My worst. Dementia. Both for me, whose mind is my playground, and for those around me who may be lovingly stuck with me for years.
So the conversation about cognitive decline in the two candidates for President is legitimate. I’m not arguing this political issue. My intentions is to look at our inner experience of growing older. And older.
Internalized ageism is part of it. We are walking right into the swarm of stinging judgements we had about older people.
Because of my fear, I am in denial. Someone recently said I was still sharp as a tack and I bristled. I’m sharp, period. End of story. I take undue pride in my genetic propensity for longevity and my mother’s good looks.
Are we in denial about Biden’s decline (don’t hit me) as we are about our own. If we accept that he’s losing acuity, does it break our own wall of denial about ourselves.
When we are in denial, we foist managing this onto our family and friends, who, if they know what’s good for them, will turn a blind eye, not tell us the truth until we crash the car. Is that what’s happening with the people around Biden?
A friend told me a few years ago that I was losing my hearing. “No, you are losing your voice, I’m fine” I said. But I did get my hearing tested and lo and behold, a particular range is declining. Under protest I got hearing aids. I hate wearing them so I don’t. Scold me if you like, but they fight with my glasses and hair and my life goes in small intimate circles so it doesn’t matter.
Last weekend I was in a 3 day seminar in a hotel conference center with lousy acoustics. I often could not discern what the leader was saying. I flapped my ears. I sat in the front row. I could feel that resignation they describe about keeping up. I could see how it could lead to social isolation. I also struggled to drive to my AirBnB at the end of the day. Yes, unfamiliar territory but I had to admit that driving at night is not as good as it used to be.
Psychologically reckoning with aging, and going through the rough emotions, and accepting what’s happening, i.e. coming of aging, is hard. Are we defending Biden because we don’t want to see cognitive decline in ourselves?
Just asking.

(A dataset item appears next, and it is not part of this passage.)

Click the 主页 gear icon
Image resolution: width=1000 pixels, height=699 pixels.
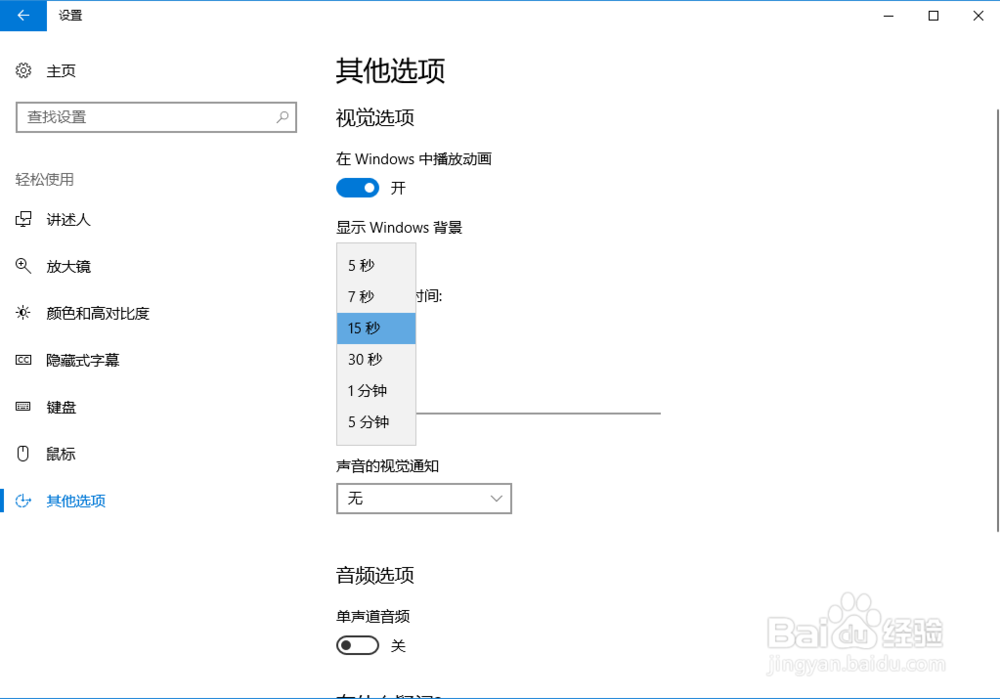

It’s not disrespectful to bring it up, to notice the elephant.
Here’s a list of what we say about people who aren’t fully with it. Who wants to be labeled that. Certainly not the 2 old white guys battling for the most powerful seat at any table.
Not the sharpest tool in the tool shed
Not the brightest light in the harbour
The light’s on, but no one’s home
A few screws short of a hardware store
A few cards short of a deck
A few fries short of a Happy Meal
About as sharp as a marble
Smart as a bag of rocks
The elevator doesn’t go all the way to the top floor
A few keys short of a keyboard
A room temperature IQ
Depriving some village of its idiot
All foam, no beer
I’m publishing this quickly because it’s pressing on my mind. I am interested in your personal stories about being forgetful, not hearing or seeing as well as you did, and how you are alchemising despair and denial into gold.

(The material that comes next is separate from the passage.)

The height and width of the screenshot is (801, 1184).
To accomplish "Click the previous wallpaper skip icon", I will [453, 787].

I don’t live in fear about aging. I’m more inclined to live in gratitude for what I still have and can do. I’m grateful every morning when I wake up breathing and my husband and elderly dog are both still alive.
I choose not to spend my time on a future me that hasn’t yet happened.
I notice I don't see as well when I drive at night. I also can't read small print anymore, even with glasses. The last time I got my eyes examined, I was told "I can't get you to 20/20" and I was shocked. I thought the eye doctor would ALWAYS be able to get me to 20/20 with a good prescription.
My biggest fear about aging is ending up in a smelly nursing home with a roommate who watches TV all the time (including Fox News).